Botanical garden and greenhouse in Laramie, Wyoming, United States

The Williams Conservatory is located in Laramie, Wyoming at the campus of the University of Wyoming. It opened in 1994. The main greenhouse is filled with exotic plants from various climates and biomes. The Conservatory is open daily for public and it receives hundreds of visitors each year.

== History ==
The Williams Conservatory was built in 1994. It was funded by private donations from Louis O. and Terua P. Williams and grant from the National Science Foundation to support maintenance and research.

== Founders ==
Prior to funding new greenhouse for Conservatory Louis O. and Terua P. Williams has been supporters of the University of Wyoming Botany Department for many years. Couple first met in Jackson Hole, Wyoming where Terua was a school teacher and Louis was a young botanist. Louis earned his B.S. and M.S. degrees from the University of Wyoming under the guidance of Aven Nelson. Louis worked on his Ph.D. thesis at Washington State University, and upon receiving Ph.D., worked at Harvard University, the Pan-American School of Agriculture in Honduras, and the U.S. Department of Agriculture.

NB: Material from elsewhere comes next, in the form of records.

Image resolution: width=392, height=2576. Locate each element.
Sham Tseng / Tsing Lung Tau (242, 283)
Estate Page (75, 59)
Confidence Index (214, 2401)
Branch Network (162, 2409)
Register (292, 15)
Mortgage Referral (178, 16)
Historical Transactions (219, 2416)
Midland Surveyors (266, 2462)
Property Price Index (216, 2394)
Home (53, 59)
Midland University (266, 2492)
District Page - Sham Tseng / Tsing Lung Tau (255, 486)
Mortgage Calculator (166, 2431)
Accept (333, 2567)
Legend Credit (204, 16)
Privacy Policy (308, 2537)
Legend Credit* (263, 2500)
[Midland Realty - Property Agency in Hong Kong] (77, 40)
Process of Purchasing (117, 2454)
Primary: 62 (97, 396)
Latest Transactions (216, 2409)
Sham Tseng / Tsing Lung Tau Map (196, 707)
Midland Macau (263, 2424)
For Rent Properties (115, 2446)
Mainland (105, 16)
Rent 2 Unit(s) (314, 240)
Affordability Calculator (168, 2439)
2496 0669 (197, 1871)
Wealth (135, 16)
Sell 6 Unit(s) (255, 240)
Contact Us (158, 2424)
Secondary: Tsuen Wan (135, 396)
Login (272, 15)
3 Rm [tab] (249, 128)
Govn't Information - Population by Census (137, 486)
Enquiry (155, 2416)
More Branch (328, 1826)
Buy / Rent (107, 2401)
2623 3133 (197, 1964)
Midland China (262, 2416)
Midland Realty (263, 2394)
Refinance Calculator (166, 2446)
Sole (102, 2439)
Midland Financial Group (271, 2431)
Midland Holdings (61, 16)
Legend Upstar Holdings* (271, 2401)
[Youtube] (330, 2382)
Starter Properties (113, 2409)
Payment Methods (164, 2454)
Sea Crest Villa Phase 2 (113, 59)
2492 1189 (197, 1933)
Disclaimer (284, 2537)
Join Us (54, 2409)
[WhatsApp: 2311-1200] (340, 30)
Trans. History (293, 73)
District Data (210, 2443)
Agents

From 1964 until his retirement in 1973 Louis was a department chair for the Field Museum of Natural History in Chicago. Through his career for many years Louis was also the editor of the American Orchid Society Bulletin. To acknowledge generous support from Louis and Terua Williams to new Conservatory, the University of Wyoming named the conservatory in their honor.
Cryosophila williamsii is also named in honor of Louis Otho Williams.

== Collections ==
The Williams Conservatory collection presents several hundreds of plants from 76 plant families. Most resent accusations include Black Bat Flower (Tacca chantrieri), a Pelican Flower (Aristolochia gigantea), a Hanging Lobster Claw plants (Heliconia rostrata), and notorious for it odor Corpse Flower (Amorphophallus titanum), which bloom years apart.